Why are so many water mains bursting in Metro Vancouver? Pipes are old, and it's cold
VANCOUVER -- 'Tis the season for water main breaks in Metro Vancouver.
Two more pipes burst in the region Friday, bringing the total to five such incidents over the last four days. The reason? Many of Metro Vancouver's water pipes are aging and are vulnerable to bursting in cold weather.
Cold weather makes the pipes contract, said Daniel Roberge, director of water and sewer infrastructure at the City of Vancouver.
The older the pipes are, the more vulnerable they are to failing, Roberge said. This is true whether they're made of steel or cast iron, which is the case for some of the region's oldest pipes.
The result, as many residents found this week, can be a mess.

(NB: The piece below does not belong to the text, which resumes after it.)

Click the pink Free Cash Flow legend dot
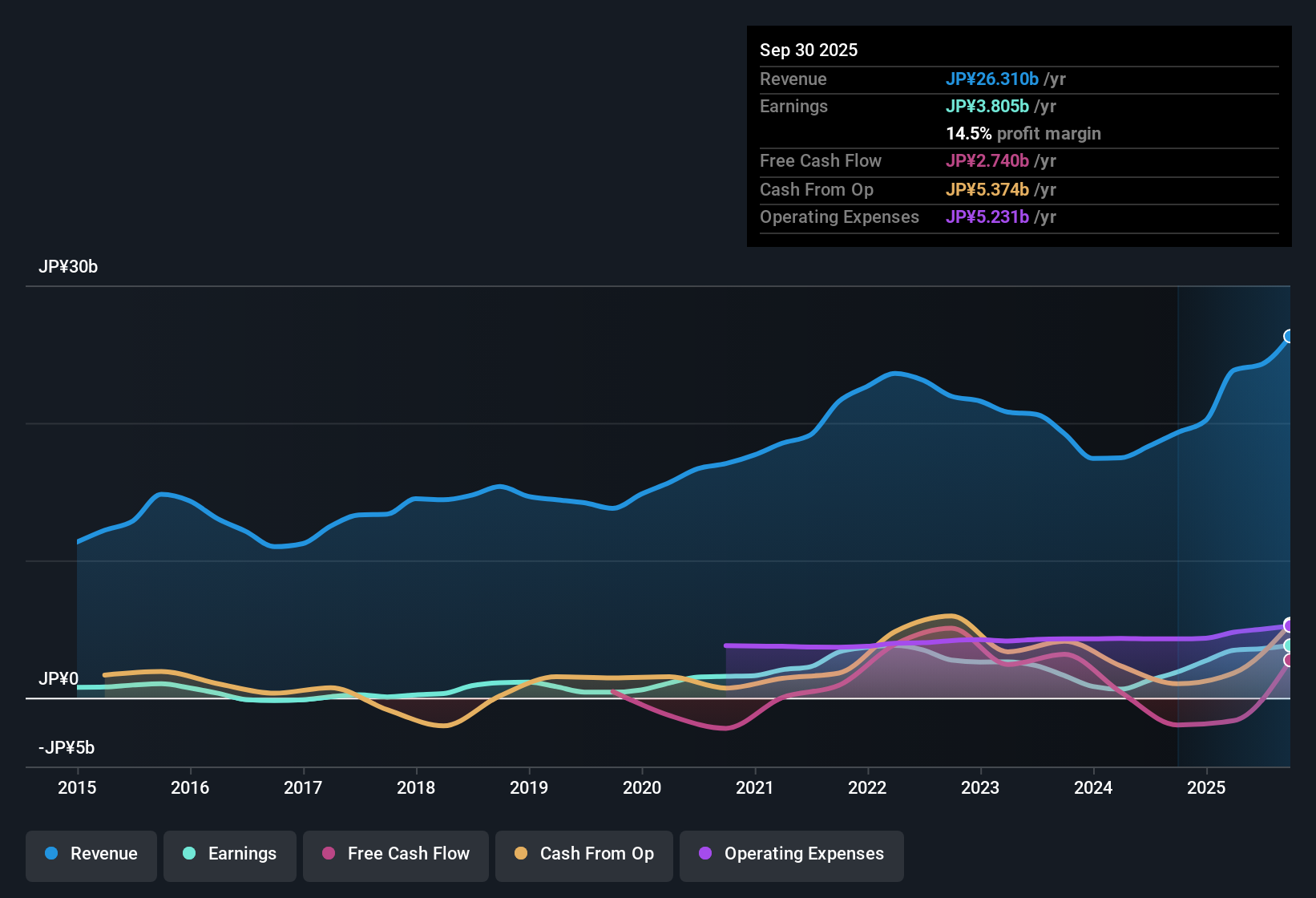 point(329,854)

Crews closed traffic lanes on Nanaimo Street in East Vancouver Friday morning after a water main break near the intersection with Pandora Street.
Later in the day, the District of North Vancouver tweeted that there had been a "significant" water main break in a residential neighbourhood at the intersection of Hoskins and Draycott roads.
The district turned off water to roughly 20 homes as crews worked to repair the break. Water was expected to be restored by 11 p.m., the district said.
On Tuesday, a ruptured pipe in Surrey flooded several homes and turned streets near the intersection of 132 Street and 95A Avenue into rivers.
The following day, it was Vancouver's turn. A water main break near the Vancouver Art Gallery at West Georgia and Hornby streets delayed traffic for several hours.
Burnaby residents had their homes flooded early Thursday morning when a water main broke near the intersection of Gilmore Avenue and Dominion Street.
Friday's incident is the least severe of the bunch, with photos from the scene showing only a small amount of flooding.
The City of Vancouver tweeted that crews were en route shortly before noon to repair the ruptured pipe. Northbound traffic on Nanaimo Street was reduced to one lane while they worked.
Roberge said the burst pipes underline the importance of replacing the region's aging pipes. When it comes to the City of Vancouver, the city was until recently only replacing pipes at a 0.5 per cent renewal rate – well below the industry standard of 1.2 per cent. The lifespan of a pipe is around 100 years, and the steel pipe that burst at Hornby and Georgia was around that age – and had rusted right through.
"If you do the math, if the pipe is supposed to last 100 years, we should do at least 1 per cent a year to stay ahead of it," Roberge said.
That's why the engineering department has been making the case to Vancouver city council to up the amount the city spends on pipe replacement. Last year, council approved a four-year plan to increase the pipe replacement rate to 0.7 per cent. In 2019, the city budgeted around $18 million to replace pipes.
If residents notice a flooded street, Roberge said they should report the incident to their municipality (in Vancouver, call 311).
"We send people right away to see if we can throttle some of the water and be of assistance," Roberge said. "Then we come in and assess what's happened and try to do repairs as quickly as possible."